Survey participants’ risk preferences are reflected by their switching point between a lottery and a certain income; social preferences are elicited from a controlled and anonymous one-off trust game experiment in which the behavior of the second mover serves as a measure of intrinsic social preferences. The social signaling variable is captured by surveying whether participants often talk about SRI to others.
A regression analysis is conducted to examine the factors that influence SRI decisions while controlling for a group of portfolio and individual investor characteristics. Intrinsic social preference is distinguished from social signaling. Both factors appear to be statistically significant, but social signaling is less so. Only a negative parameter related to expected returns on SRI is statistically significant (an investor is 5.8% less likely to hold an SRI if she expects it to underperform). Risk perception dummies are not significant.

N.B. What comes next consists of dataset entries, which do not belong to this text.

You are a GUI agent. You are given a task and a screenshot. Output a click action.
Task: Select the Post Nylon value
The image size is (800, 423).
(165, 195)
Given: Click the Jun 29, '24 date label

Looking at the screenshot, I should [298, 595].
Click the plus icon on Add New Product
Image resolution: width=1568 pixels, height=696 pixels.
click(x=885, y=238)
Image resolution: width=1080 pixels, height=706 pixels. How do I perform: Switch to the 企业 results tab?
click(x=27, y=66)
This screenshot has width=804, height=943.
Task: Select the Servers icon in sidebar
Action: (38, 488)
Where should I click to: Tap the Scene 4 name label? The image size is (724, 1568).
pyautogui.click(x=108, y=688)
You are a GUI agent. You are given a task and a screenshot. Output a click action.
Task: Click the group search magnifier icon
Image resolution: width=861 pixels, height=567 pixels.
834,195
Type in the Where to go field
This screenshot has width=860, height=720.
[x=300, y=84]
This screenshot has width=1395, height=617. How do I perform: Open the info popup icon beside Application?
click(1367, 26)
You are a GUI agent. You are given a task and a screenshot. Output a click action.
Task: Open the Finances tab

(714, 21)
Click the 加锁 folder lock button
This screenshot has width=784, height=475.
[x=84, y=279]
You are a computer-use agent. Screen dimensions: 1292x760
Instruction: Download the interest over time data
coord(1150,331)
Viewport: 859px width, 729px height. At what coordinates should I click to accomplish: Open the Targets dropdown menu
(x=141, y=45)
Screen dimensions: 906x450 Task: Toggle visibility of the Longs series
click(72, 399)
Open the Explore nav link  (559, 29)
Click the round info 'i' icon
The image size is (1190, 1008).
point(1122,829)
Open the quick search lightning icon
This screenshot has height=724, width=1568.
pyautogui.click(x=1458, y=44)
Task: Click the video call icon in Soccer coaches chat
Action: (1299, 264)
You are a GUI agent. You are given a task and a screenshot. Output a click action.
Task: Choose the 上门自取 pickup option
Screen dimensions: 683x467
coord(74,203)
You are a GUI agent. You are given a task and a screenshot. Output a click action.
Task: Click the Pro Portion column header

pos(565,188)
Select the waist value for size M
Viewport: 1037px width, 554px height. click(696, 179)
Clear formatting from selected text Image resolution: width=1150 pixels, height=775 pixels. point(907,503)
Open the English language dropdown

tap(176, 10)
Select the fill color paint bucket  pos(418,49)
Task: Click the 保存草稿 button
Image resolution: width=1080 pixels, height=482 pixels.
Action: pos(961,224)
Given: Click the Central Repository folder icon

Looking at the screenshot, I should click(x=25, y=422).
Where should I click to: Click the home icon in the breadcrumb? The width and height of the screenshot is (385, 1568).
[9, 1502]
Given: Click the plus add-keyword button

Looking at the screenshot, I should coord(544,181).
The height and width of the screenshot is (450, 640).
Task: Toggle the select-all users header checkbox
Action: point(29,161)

Additional regressions are conducted to check the robustness of findings.
A growing number of investors demand SRI choices, which exclude “sin” portfolios and focus on companies that benefit society. Much SRI-related research explicitly or implicitly assumes social preference as a dominant rationale for investors to hold SRIs. A broad feeling of strong prosocial preference seems apparent, but the exact incentives remain ambiguous and other explanations remain possible.
The authors create a unique dataset by combining administrative data with responses from a well-designed survey. They specifically distinguish between intrinsic social preference and social reputations. The use of the second mover’s behavior from the trust game provides a clean and independent measure of social preference.
The authors shed light on ways to explore motivations. They provide empirical support for key assumptions in many SRI-related studies and contribute to asset pricing studies. Because SRI has been rising steadily in popularity among investors, the effect of social preference may put more upward price pressure on socially responsible investors and downward pressure on sin companies.
The data have some limitations; this sample includes only Dutch investors and focuses on SRI equity funds. The measures of financial motives and social signaling are from the survey data, which are less clean than social preferences derived from the incentive experiment. Moreover, asking correspondents whether they often talk about SRI is not a clean measure of social signaling. Further (laboratory-based) research may better test the robustness of this result.
Marginally significant findings related to portfolio and individual characteristics in this study need to be treated carefully because they may be self-enforcing. For example, a man with a university degree may be more likely than other individuals to be in charge of a larger fund—the type that is more likely to have space for SRI.